In your copy of the entries below, keep every word exactly and leave out all images.

_ _ _ _

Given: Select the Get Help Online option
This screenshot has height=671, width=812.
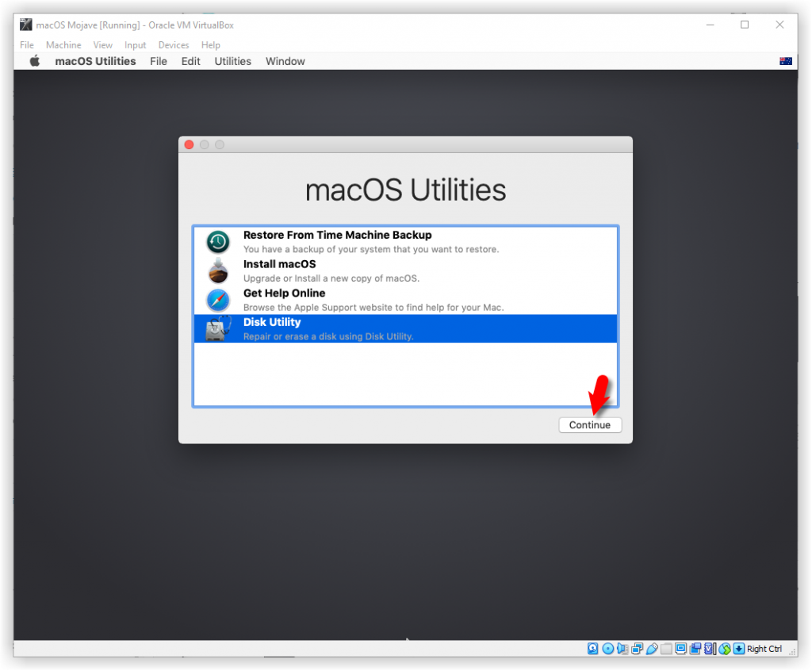Looking at the screenshot, I should [x=284, y=293].
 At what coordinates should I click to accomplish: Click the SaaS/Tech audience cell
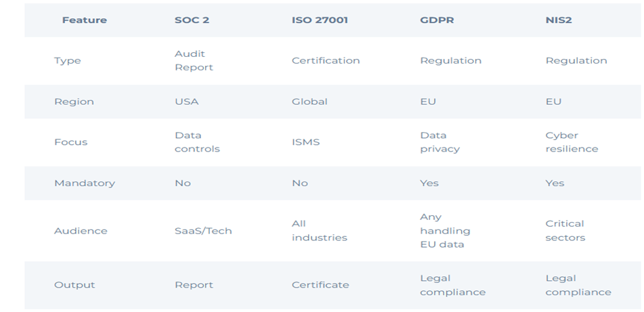[x=203, y=231]
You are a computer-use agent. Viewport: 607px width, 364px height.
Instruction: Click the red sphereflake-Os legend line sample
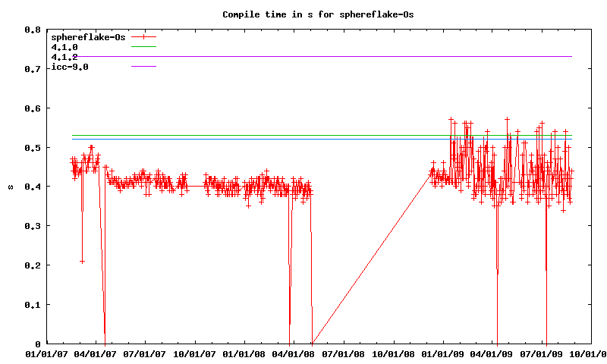(143, 36)
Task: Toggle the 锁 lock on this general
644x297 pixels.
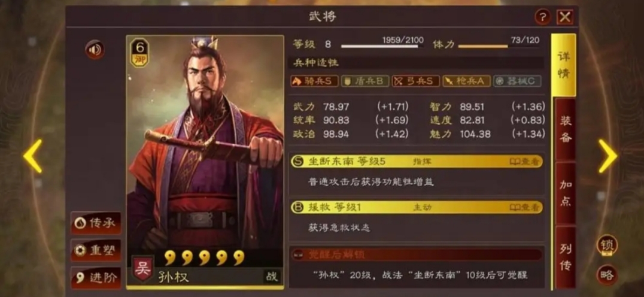Action: point(607,245)
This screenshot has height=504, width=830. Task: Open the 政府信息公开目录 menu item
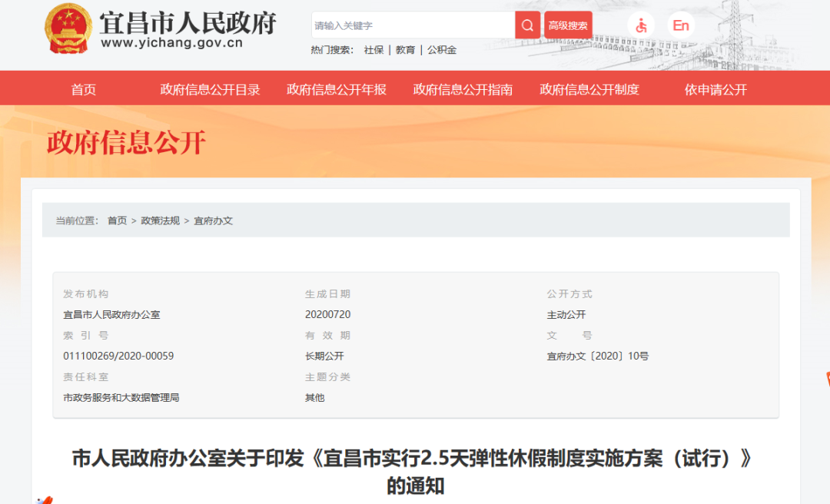[210, 89]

_ _ _ _

## Solution to the problem
Given: Select the Get Help Online option
This screenshot has height=671, width=812.
Looking at the screenshot, I should [x=284, y=293].
 At what coordinates should I click to accomplish: Click the SaaS/Tech audience cell
[x=203, y=231]
You are a computer-use agent. Viewport: 607px width, 364px height.
Instruction: Click the red sphereflake-Os legend line sample
(143, 36)
Task: Toggle the 锁 lock on this general
644x297 pixels.
Action: point(607,245)
This screenshot has height=504, width=830. Task: Open the 政府信息公开目录 menu item
[210, 89]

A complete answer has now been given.